Step 3: Optional heat-reducing soak and dry

If you want milder poppers, place the cleaned halves in a bowl of cold water for 10–15 minutes, then drain and pat completely dry—moisture will make the filling runny. After soaking and drying, re-check that the jalapeño halves sit flat on the lined baking sheet; reposition any that need stabilizing.

Step 4: Combine the cheese filling until smooth

In a medium matte grey mixing bowl add room-temperature cream cheese, shredded sharp cheddar, grated Parmesan, finely sliced green onions, minced garlic, fine sea salt, freshly ground black pepper, smoked paprika and the optional cayenne. Use a sturdy spoon or rubber spatula to mix until the mixture is thoroughly combined, smooth and homogenous with visible flecks of green onion and paprika but no streaks of plain cream cheese. The texture should be creamy, slightly glossy, and scoopable.

Step 5: Taste and fold in optional bacon

Taste a tiny dab of the cheese mix (only if no raw bacon was added) and adjust seasoning with a small pinch more salt or pepper as needed. If using fully cooked, crisp bacon, fold the finely chopped bacon gently into the cheese mixture until evenly distributed; the bacon pieces should be suspended through the filling without breaking it up. Set the filling near the baking sheet so the same spoon and bowl remain visually consistent.

Step 6: Prepare the buttered panko and fill the peppers

In a small bowl combine panko breadcrumbs with the melted, slightly cooled butter, stirring until the crumbs look damp and clumpy. Using a small spoon or a piping bag, fill each jalapeño half generously but not overfilled—press the filling gently so it reaches the tip and mounds just above the rim. Sprinkle and press the buttered panko evenly over each filled pepper so the crumbs adhere. Use the same rimmed baking sheet and keep the small bowl of panko and the mixing bowl nearby to retain utensil consistency.

Step 7: Bake until bubbling and golden, then rest

Place the baking sheet on the center rack (this is the oven action; do not show the oven).
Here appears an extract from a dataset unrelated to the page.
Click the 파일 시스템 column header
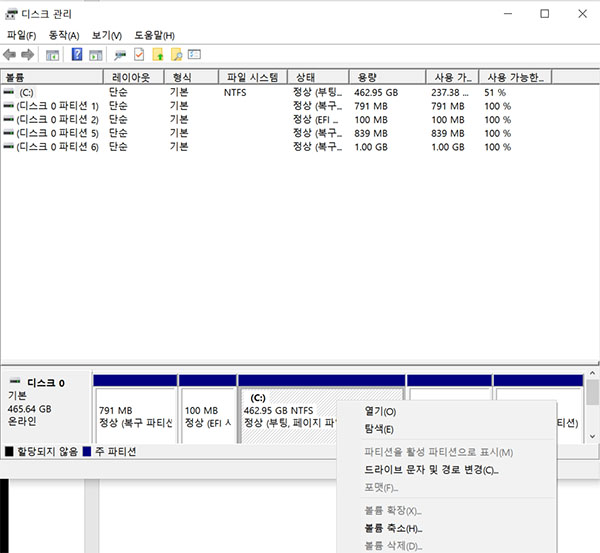Viewport: 600px width, 553px height. pos(252,77)
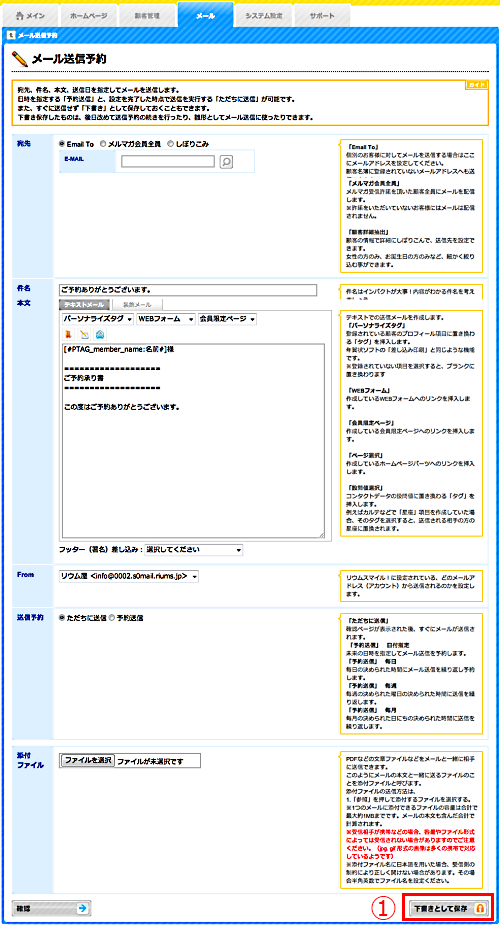The width and height of the screenshot is (500, 925).
Task: Open the パーソナライズタグ dropdown
Action: click(x=97, y=319)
Bake at 400°F (200°C) for 18–22 minutes until the jalapeños are tender, the cheese is bubbling, and the panko is golden brown. If needed, briefly broil 1–2 minutes to deepen browning—watch carefully to avoid burning. Remove the rimmed baking sheet to the quartz surface and let the poppers rest 5–10 minutes so the filling firms up slightly and is safe to handle.

Step 8: Transfer, garnish and serve warm

Using a small spatula or tongs, transfer the finished jalapeño poppers onto the same rectangular geometry for serving (a rimmed rectangular tray or the lined baking sheet works best). Garnish lightly with finely chopped fresh parsley or cilantro if desired and present with a small ramekin of ranch or lime crema on the side. Serve warm; leftovers may be cooled and refrigerated in an airtight container for up to 3 days.